## Work instructions
Repeat the full listing exactly.
━━━ Task material ━━━
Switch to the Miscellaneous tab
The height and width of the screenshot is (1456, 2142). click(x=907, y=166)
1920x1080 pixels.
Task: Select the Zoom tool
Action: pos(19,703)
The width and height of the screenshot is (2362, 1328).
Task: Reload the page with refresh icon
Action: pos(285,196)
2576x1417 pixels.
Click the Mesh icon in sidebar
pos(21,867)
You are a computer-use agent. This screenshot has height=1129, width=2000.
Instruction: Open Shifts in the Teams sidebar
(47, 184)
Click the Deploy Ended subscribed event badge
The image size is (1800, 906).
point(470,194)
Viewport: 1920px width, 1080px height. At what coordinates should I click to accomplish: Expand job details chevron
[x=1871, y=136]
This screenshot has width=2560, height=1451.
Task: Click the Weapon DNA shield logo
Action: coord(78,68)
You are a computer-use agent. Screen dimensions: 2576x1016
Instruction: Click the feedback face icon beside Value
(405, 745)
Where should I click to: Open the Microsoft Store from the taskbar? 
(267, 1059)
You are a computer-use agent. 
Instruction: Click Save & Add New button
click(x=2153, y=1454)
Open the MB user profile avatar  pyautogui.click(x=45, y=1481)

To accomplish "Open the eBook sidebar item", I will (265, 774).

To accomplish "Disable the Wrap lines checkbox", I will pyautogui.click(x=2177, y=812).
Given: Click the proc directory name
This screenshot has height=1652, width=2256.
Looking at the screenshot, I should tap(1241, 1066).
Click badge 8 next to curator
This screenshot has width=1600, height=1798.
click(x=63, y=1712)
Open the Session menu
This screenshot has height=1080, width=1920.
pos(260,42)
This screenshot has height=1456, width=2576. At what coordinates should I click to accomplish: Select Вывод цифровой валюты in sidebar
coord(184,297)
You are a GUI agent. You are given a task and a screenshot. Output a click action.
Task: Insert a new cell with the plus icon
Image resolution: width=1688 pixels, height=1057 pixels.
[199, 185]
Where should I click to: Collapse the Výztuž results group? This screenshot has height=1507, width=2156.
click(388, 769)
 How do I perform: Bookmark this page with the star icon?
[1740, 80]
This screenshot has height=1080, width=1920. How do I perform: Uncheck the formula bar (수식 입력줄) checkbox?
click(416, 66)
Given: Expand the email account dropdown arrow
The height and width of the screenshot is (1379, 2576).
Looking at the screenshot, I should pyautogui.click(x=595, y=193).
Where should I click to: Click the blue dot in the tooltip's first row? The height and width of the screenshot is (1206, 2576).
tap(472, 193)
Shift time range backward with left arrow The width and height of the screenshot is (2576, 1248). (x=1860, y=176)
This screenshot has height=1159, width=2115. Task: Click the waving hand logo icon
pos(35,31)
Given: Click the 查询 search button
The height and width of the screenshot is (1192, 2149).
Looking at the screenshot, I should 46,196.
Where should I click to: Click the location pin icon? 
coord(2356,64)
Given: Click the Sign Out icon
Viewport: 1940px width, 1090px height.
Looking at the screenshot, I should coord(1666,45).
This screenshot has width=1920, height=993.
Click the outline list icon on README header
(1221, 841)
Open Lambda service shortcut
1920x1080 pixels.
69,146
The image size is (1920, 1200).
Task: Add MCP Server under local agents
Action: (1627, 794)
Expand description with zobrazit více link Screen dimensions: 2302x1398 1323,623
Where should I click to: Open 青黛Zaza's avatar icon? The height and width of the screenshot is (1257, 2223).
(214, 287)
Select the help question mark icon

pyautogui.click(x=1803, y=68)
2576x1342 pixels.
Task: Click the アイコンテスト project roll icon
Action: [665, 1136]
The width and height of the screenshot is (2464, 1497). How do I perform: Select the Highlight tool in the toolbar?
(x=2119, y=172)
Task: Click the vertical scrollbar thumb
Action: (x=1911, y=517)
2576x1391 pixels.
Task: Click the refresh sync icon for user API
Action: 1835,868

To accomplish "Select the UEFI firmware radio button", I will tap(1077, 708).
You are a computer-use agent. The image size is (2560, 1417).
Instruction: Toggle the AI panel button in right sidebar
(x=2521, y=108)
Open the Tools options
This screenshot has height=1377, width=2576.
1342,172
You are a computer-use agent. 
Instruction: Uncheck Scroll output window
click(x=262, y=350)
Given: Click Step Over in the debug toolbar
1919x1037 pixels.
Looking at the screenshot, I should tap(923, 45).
━━━
## Answer for the task
Switch to the Miscellaneous tab
The height and width of the screenshot is (1456, 2142). click(x=907, y=166)
1920x1080 pixels.
Task: Select the Zoom tool
Action: pos(19,703)
The width and height of the screenshot is (2362, 1328).
Task: Reload the page with refresh icon
Action: pos(285,196)
2576x1417 pixels.
Click the Mesh icon in sidebar
pos(21,867)
You are a computer-use agent. This screenshot has height=1129, width=2000.
Instruction: Open Shifts in the Teams sidebar
(47, 184)
Click the Deploy Ended subscribed event badge
The image size is (1800, 906).
point(470,194)
Viewport: 1920px width, 1080px height. At what coordinates should I click to accomplish: Expand job details chevron
[x=1871, y=136]
This screenshot has width=2560, height=1451.
Task: Click the Weapon DNA shield logo
Action: coord(78,68)
You are a computer-use agent. Screen dimensions: 2576x1016
Instruction: Click the feedback face icon beside Value
(405, 745)
Where should I click to: Open the Microsoft Store from the taskbar? 
(267, 1059)
You are a computer-use agent. 
Instruction: Click Save & Add New button
click(x=2153, y=1454)
Open the MB user profile avatar  pyautogui.click(x=45, y=1481)

To accomplish "Open the eBook sidebar item", I will (265, 774).

To accomplish "Disable the Wrap lines checkbox", I will pyautogui.click(x=2177, y=812).
Given: Click the proc directory name
This screenshot has height=1652, width=2256.
Looking at the screenshot, I should tap(1241, 1066).
Click badge 8 next to curator
This screenshot has width=1600, height=1798.
click(x=63, y=1712)
Open the Session menu
This screenshot has height=1080, width=1920.
pos(260,42)
This screenshot has height=1456, width=2576. At what coordinates should I click to accomplish: Select Вывод цифровой валюты in sidebar
coord(184,297)
You are a GUI agent. You are given a task and a screenshot. Output a click action.
Task: Insert a new cell with the plus icon
Image resolution: width=1688 pixels, height=1057 pixels.
[199, 185]
Where should I click to: Collapse the Výztuž results group? This screenshot has height=1507, width=2156.
click(388, 769)
 How do I perform: Bookmark this page with the star icon?
[1740, 80]
This screenshot has height=1080, width=1920. How do I perform: Uncheck the formula bar (수식 입력줄) checkbox?
click(416, 66)
Given: Expand the email account dropdown arrow
The height and width of the screenshot is (1379, 2576).
Looking at the screenshot, I should pyautogui.click(x=595, y=193).
Where should I click to: Click the blue dot in the tooltip's first row? The height and width of the screenshot is (1206, 2576).
tap(472, 193)
Shift time range backward with left arrow The width and height of the screenshot is (2576, 1248). (x=1860, y=176)
This screenshot has height=1159, width=2115. Task: Click the waving hand logo icon
pos(35,31)
Given: Click the 查询 search button
The height and width of the screenshot is (1192, 2149).
Looking at the screenshot, I should 46,196.
Where should I click to: Click the location pin icon? 
coord(2356,64)
Given: Click the Sign Out icon
Viewport: 1940px width, 1090px height.
Looking at the screenshot, I should coord(1666,45).
This screenshot has width=1920, height=993.
Click the outline list icon on README header
(1221, 841)
Open Lambda service shortcut
1920x1080 pixels.
69,146
The image size is (1920, 1200).
Task: Add MCP Server under local agents
Action: (1627, 794)
Expand description with zobrazit více link Screen dimensions: 2302x1398 1323,623
Where should I click to: Open 青黛Zaza's avatar icon? The height and width of the screenshot is (1257, 2223).
(214, 287)
Select the help question mark icon

pyautogui.click(x=1803, y=68)
2576x1342 pixels.
Task: Click the アイコンテスト project roll icon
Action: [665, 1136]
The width and height of the screenshot is (2464, 1497). How do I perform: Select the Highlight tool in the toolbar?
(x=2119, y=172)
Task: Click the vertical scrollbar thumb
Action: (x=1911, y=517)
2576x1391 pixels.
Task: Click the refresh sync icon for user API
Action: 1835,868

To accomplish "Select the UEFI firmware radio button", I will tap(1077, 708).
You are a computer-use agent. The image size is (2560, 1417).
Instruction: Toggle the AI panel button in right sidebar
(x=2521, y=108)
Open the Tools options
This screenshot has height=1377, width=2576.
1342,172
You are a computer-use agent. 
Instruction: Uncheck Scroll output window
click(x=262, y=350)
Given: Click Step Over in the debug toolbar
1919x1037 pixels.
Looking at the screenshot, I should tap(923, 45).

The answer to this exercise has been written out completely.